What I cannot create, I cannot understand

Sat 06 Jul 2013 16:54:00

My friend Corey, author of the excellent Bayesian Biologist blog, recently said:

“What I cannot create, I cannot understand” -Richard Feynman. This is why I always build a simulation of any problem I’m working on.

This post gives a good, elaborate example involving “trip taking behaviour of recreational boaters in Ontario.” I’ve recently been dabbling in statistical analysis but I’m not as much of a smartypants as Corey, so I’ve been using the same technique to learn basic statistical analysis.

Here’s an example. When modeling time series (e.g., fish population and water temperature over time), it’s useful to detect if one variable has a dependence on the other at a certain log. Does a spike in water temperature at a given time cause an increase in fish a week later? The cross-correlation of water temperature and fish population would let us detect this relationship.

In R, there’s a handy `ccf()` function that will do this for me. But I’m not totally sure how it works, or what it looks like when it works. I’ll run it on some fake data to see what happens.

``````require(graphics)
# This is contrived, but let's pretend that water temperature is
# around 300 kelvin, +/- 5 kelvins. The error is normally distributed.
watertemp <- 300 + rnorm(500, 0, 5)
# This is even more contrived. Let's pretend that the fish population is
# around 270 in our pond, and that you can predict the population ten
# periods from now by multiplying the current water temperature by 0.9.
fishpop <- c(rep(270, 10), watertemp[11:500]*0.9)
x <- 1:500
df <- data.frame(fishpop, watertemp)
df.ts <- ts(df)
plot(df.ts, plot.type='single', col = 1:ncol(df.ts))
legend("bottomleft", colnames(df.ts), col=1:ncol(df), lty=1)
``````

This is silly. But this lets me make a hypothesis about what the result of the `ccf()` function will be. I think it’ll show a correlation around 1 for a lag of 10. Let’s try it out.

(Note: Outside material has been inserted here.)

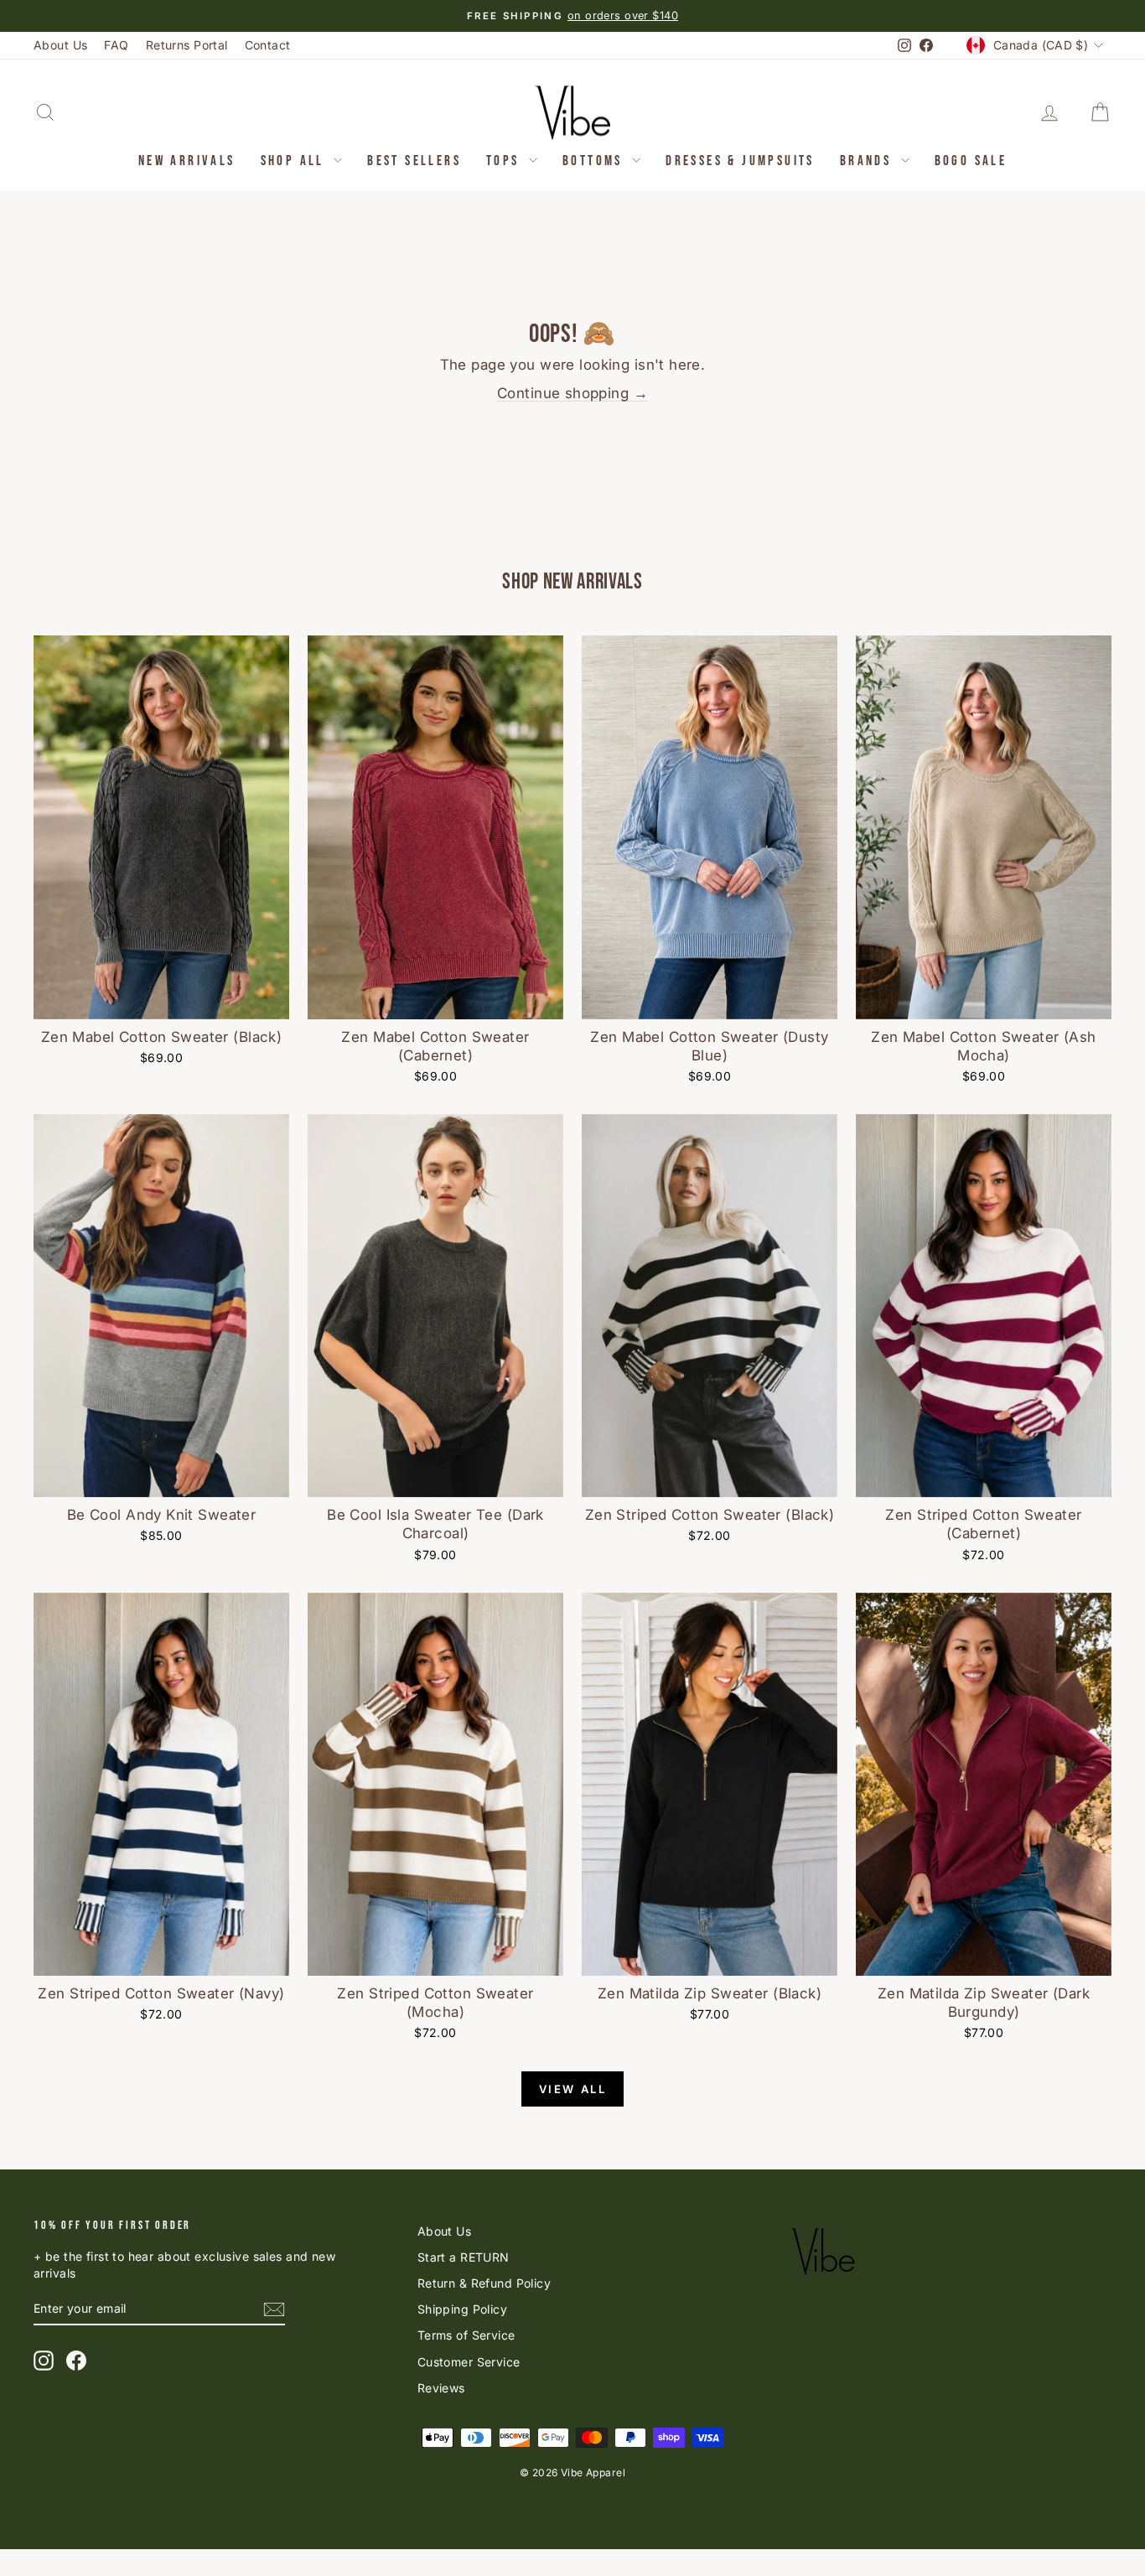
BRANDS (868, 161)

``````ccf(fishpop, watertemp)
``````

That wasn’t what I expected. This plot suggests that the two series are correlated without a lag. After a moment, I realize that there’s a bug in my code. The line

``````fishpop <- c(rep(270, 10), watertemp[11:500]*0.9)
``````

does not produce a shifted time series; it just creates one identical to `watertemp` but with the first 10 values changed to 270. If I change this line to properly shift the series, I should see a correlation at `lag = -10`. Right?

``````fishpop <- c(rep(270, 10), watertemp[1:489]*0.9)
ccf(fishpop, watertemp)
``````

I was close. The correlation is at `lag = 10`. The correct way to read the plot is `watertemp` predicts `fishpop` ten periods later. Or, more simply, `fishpop` leads watertemp by 10 periods. Either way, I now have a better mental model of how the `ccf()` function works. If I applied it to real data, I’d be better equipped to interpret the results.

Most programmers do this instinctually in other domains. I certainly do. But with data analysis, my instinct is to run analyses on real data first — sometimes without really understanding what I’m doing.